Methods: A total of 5418 schoolchildren (8-10 years) were examined using the MIH criteria of the European Academy of Paediatric Dentistry (EAPD) and the MIH Treatment Need Index (MIH-TNI). MIH-TNI 1 was linked with mild MIH; MIH-TNI 2-4 corresponded to severe MIH. Hypersensitivity was recorded dichotomously (yes/no) after a two-second, 2.8-bar air blast (Schiff test). Descriptive statistics and a mixed-effects logistic regression model-adjusted for age, sex, region, tooth type, and caries status-explored hypersensitivity in MIH-affected teeth.

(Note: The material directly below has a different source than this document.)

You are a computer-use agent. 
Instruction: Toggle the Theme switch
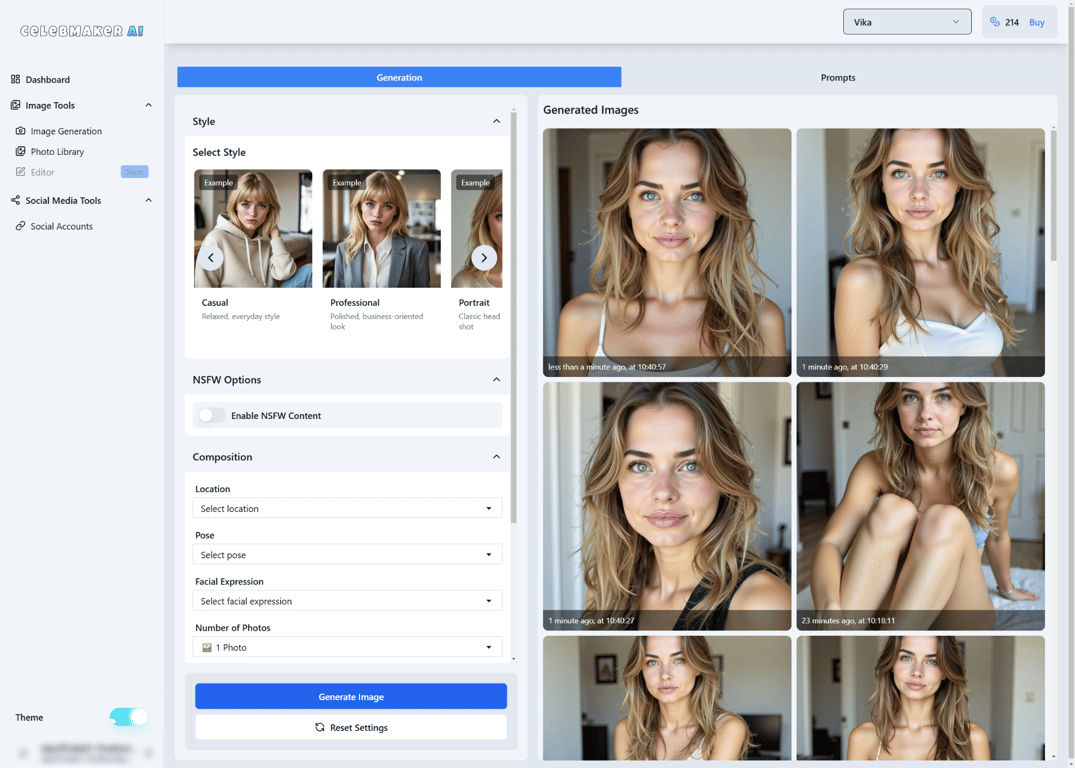coord(130,716)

Results: The MIH prevalence was 17.5% (n = 945). In this group, 9.8% of the children showed hypersensitivity in at least one tooth; 5.6% of all MIH-affected teeth were hypersensitive. Nearly half of the MIH-affected children (49.7%) presented severe MIH-TNI findings; MIH-TNI 2 was the most frequent finding (39.9%). Regression analyses indicated that demarcated opacities were significantly less likely to be associated with hypersensitivity (aOR = 0.054, p < 0.001). However, enamel breakdown did not show a significant association with hypersensitivity (aOR = 0.853, p = 0.693).
Conclusion: Although MIH was relatively common, overall hypersensitivity rates were low. Demarcated opacities were significantly less prone to hypersensitivity, yet enamel breakdown did not significantly differ from healthy teeth. Further standardised epidemiological research is needed to clarify variations in hypersensitivity rates and explore additional risk factors, e.g., breakdown depth or defect extension.